Panzer General: Russian Assault
- Designers: Chuck Kroegel
- Publishers: Petroglyph Games
- Publication: August 9, 2010
- Genres: Strategy
- Series: Panzer General
- Players: Single-player, Multiplayer

= Panzer General: Russian Assault =

Board game

Panzer General: Russian Assault is a board game developed by Petroglyph Games, sequel to Panzer General: Allied Assault that debuted in January 2010.

==Gameplay==
Russian Assault is set in the closing months of World War II and has players play as Nazi Germany or the Soviet Union. Russian Assault is a turn-based game, where each turn is divided into three phases: Drawing cards, Operations, and Combat. At the beginning of his turn, the player draws 4 cards from his unit deck and/or the operations deck. The player can then spend prestige to deploy new units onto tiles controlled by them, move active units, play special operation cards, or engage enemy units on the board.

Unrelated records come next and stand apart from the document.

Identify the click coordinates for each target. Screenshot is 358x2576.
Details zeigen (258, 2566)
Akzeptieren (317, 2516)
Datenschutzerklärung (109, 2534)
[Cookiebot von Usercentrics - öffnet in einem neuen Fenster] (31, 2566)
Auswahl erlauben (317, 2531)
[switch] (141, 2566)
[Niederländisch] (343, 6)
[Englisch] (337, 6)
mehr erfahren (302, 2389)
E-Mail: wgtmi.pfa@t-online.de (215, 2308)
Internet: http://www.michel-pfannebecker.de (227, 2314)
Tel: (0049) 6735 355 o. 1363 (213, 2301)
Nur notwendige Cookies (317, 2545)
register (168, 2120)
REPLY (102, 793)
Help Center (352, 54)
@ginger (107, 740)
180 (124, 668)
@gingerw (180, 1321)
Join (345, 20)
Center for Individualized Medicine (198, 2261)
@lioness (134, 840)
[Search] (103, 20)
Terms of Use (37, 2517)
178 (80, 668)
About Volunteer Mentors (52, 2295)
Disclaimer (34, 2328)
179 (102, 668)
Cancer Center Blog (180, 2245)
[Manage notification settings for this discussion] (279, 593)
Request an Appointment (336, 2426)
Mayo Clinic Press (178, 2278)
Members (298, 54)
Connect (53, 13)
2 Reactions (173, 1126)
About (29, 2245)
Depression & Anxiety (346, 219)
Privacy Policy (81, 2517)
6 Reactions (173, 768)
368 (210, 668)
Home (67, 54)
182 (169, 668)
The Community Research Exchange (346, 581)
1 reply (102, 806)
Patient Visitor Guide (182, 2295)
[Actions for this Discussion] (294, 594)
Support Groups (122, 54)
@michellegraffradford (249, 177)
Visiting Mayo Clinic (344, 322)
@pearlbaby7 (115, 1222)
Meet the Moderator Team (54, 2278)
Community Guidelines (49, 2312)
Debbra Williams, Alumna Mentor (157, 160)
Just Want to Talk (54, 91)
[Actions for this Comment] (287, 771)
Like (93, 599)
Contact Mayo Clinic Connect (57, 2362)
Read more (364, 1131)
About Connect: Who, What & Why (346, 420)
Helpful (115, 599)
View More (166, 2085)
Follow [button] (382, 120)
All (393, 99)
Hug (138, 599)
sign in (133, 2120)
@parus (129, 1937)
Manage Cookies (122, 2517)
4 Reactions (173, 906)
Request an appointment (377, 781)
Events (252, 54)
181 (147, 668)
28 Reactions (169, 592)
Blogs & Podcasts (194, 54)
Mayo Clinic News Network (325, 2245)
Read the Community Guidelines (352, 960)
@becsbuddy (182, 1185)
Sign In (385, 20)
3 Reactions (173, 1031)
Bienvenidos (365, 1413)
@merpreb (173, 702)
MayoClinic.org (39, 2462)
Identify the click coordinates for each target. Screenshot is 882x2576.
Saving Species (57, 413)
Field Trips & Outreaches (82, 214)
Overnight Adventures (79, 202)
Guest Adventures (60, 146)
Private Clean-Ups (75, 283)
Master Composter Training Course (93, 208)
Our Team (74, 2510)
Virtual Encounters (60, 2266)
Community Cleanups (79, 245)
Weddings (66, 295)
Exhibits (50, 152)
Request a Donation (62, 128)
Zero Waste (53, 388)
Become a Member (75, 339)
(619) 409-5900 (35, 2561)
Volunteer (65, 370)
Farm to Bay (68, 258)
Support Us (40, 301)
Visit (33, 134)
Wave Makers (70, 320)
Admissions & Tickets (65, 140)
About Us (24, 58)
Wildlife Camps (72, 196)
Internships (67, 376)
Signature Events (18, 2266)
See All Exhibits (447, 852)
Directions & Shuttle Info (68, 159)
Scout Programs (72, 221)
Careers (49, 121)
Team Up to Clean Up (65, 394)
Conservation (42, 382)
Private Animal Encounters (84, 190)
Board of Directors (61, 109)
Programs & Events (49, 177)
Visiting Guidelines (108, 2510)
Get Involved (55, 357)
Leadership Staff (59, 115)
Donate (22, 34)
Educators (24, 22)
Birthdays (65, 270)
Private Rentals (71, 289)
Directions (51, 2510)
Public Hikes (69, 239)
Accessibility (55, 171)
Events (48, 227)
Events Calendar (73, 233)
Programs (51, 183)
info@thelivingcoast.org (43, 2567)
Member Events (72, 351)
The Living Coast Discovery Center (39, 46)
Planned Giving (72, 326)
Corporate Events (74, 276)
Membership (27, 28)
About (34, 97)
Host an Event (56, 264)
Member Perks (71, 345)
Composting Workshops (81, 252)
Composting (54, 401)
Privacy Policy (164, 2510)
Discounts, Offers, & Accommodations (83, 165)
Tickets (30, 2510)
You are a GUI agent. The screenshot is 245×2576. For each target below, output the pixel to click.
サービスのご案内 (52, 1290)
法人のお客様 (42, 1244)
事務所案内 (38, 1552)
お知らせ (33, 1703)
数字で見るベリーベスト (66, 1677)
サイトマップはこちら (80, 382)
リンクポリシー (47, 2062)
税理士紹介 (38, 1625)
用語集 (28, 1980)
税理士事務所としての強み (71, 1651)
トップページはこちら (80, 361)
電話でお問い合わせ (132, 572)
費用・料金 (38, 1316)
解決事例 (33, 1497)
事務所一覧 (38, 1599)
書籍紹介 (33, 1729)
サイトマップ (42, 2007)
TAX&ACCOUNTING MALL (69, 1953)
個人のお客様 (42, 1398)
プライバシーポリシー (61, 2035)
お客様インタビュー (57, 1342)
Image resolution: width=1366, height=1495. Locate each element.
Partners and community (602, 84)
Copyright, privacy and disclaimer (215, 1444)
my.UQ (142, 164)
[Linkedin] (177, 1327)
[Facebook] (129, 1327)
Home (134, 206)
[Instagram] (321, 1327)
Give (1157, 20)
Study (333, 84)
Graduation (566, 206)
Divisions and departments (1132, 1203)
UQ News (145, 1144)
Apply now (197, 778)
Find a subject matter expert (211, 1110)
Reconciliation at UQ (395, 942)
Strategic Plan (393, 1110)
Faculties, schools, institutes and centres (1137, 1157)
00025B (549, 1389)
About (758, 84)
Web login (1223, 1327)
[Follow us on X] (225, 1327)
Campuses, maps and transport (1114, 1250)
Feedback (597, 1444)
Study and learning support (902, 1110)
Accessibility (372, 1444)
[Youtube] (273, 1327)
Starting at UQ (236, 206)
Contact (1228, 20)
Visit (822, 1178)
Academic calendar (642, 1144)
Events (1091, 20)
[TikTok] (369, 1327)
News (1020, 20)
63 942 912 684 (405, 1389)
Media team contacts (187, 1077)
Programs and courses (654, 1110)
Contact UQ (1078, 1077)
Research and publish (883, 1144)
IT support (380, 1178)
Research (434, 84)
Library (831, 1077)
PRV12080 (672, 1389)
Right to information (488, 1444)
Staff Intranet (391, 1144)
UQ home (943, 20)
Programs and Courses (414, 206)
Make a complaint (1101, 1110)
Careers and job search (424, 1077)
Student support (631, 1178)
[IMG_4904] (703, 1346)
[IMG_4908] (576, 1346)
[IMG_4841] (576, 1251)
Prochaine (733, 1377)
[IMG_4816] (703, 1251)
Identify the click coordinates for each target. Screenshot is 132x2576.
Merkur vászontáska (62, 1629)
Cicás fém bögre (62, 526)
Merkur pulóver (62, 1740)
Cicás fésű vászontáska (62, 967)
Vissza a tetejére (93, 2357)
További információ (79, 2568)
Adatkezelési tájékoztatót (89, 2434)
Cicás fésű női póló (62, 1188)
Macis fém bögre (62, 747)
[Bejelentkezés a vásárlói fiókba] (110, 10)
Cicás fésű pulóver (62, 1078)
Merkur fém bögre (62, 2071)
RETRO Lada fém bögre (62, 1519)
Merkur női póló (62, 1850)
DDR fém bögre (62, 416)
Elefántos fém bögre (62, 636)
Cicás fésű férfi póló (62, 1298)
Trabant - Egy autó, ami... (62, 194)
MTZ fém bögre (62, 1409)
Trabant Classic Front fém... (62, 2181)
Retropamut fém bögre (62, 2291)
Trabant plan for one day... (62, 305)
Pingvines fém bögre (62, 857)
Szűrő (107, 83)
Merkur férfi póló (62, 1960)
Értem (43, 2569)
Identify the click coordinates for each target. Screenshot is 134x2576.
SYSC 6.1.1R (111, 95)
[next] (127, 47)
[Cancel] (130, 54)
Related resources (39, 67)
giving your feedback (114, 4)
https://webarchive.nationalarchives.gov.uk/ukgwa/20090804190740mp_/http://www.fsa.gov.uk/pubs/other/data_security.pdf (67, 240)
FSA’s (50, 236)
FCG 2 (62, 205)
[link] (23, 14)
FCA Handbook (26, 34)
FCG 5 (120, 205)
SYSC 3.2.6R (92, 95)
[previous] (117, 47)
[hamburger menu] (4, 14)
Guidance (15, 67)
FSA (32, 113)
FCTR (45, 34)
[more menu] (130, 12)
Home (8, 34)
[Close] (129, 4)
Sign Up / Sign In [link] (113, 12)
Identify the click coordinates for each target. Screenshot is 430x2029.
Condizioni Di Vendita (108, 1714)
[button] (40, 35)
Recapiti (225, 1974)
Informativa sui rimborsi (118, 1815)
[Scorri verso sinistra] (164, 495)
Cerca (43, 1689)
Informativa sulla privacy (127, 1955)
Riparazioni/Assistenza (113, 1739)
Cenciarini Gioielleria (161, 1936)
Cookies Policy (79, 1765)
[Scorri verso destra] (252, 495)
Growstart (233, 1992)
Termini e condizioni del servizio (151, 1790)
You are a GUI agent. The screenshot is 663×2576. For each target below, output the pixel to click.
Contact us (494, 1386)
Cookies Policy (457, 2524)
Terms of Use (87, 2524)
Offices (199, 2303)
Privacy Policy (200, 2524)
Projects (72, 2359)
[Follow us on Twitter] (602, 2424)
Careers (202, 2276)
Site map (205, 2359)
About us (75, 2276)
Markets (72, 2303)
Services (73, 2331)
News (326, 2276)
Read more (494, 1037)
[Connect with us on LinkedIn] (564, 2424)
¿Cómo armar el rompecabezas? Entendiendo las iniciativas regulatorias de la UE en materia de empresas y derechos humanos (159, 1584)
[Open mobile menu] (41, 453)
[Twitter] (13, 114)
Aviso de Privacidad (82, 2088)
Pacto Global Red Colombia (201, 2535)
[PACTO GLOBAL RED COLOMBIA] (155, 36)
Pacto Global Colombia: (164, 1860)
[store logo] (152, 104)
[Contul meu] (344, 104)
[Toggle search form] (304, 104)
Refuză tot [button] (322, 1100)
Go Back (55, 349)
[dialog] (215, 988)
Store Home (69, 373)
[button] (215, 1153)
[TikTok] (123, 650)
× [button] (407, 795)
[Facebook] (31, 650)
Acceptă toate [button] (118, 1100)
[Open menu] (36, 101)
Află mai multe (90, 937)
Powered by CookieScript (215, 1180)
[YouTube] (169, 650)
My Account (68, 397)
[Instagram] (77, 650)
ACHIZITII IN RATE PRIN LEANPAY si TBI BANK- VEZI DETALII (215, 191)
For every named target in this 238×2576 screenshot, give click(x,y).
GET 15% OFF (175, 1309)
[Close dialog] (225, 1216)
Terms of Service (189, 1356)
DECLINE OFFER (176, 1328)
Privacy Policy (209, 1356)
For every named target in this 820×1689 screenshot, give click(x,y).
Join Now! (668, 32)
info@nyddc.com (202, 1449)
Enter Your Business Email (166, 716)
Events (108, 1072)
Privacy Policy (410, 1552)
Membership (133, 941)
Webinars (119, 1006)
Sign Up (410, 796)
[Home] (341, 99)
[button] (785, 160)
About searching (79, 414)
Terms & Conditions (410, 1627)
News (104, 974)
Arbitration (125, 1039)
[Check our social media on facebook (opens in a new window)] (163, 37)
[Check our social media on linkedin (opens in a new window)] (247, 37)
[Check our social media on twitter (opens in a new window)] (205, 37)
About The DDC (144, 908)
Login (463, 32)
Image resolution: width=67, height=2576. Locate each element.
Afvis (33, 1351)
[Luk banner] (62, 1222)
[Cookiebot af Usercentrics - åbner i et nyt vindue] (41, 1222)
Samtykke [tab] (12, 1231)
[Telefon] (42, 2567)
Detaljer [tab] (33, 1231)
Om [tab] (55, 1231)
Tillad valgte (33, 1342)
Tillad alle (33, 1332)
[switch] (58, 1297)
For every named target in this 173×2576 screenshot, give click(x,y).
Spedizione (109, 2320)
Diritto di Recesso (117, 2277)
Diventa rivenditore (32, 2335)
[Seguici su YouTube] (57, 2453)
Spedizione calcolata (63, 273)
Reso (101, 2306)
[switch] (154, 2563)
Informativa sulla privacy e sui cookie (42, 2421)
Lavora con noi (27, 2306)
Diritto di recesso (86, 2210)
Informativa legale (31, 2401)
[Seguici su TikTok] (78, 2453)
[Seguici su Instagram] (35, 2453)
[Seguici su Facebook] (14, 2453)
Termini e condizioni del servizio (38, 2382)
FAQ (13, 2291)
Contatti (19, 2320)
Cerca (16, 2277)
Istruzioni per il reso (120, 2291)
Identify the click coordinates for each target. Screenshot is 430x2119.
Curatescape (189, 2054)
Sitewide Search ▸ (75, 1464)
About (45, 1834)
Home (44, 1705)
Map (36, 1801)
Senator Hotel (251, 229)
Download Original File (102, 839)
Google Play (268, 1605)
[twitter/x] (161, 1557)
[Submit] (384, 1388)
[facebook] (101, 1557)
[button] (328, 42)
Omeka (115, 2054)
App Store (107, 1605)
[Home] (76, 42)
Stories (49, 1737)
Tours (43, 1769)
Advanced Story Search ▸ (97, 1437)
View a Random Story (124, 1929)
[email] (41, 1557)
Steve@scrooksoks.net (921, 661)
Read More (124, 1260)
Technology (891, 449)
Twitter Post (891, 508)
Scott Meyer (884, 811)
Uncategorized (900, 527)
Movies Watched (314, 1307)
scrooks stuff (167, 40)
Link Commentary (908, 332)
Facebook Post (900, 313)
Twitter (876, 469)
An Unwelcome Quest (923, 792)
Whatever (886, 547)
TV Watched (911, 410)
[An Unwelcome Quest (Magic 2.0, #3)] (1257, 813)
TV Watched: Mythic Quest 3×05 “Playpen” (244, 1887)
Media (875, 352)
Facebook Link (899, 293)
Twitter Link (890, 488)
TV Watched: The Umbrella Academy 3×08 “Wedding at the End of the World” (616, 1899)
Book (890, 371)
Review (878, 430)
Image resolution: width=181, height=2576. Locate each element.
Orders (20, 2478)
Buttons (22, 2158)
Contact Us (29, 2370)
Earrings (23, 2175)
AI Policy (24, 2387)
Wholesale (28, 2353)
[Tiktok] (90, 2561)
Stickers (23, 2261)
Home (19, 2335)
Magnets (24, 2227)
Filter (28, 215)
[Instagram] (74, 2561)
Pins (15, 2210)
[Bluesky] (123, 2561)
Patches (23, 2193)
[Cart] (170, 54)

In combat, the attacking unit attacks first unless the defender is dug in. Players first compare their unit's combat stats and may then play operation cards to sway the battle in their favor or cancel combat completely. Finally, a player may choose to sacrifice any card in their hand for its combat value to boost their chances further. If the defending unit survives combat, it may counter-attack, which follows the same steps. Units may be forced to retreat if they receive more damage than the opposing unit at the end of a combat round. The victorious unit receives a morale boost and its owner may either receive half of the defeated unit's prestige or drain prestige from his opponent.

At the end of a turn, the player adds the prestige value of all tiles under his control and adds it to his reserve. To win the game, either player must meet the conditions laid out in the scenario's rules.

==Expansions and sequels==
Panzer General: Russian Assault is the sequel to Panzer General: Allied Assault that debuted in January 2010.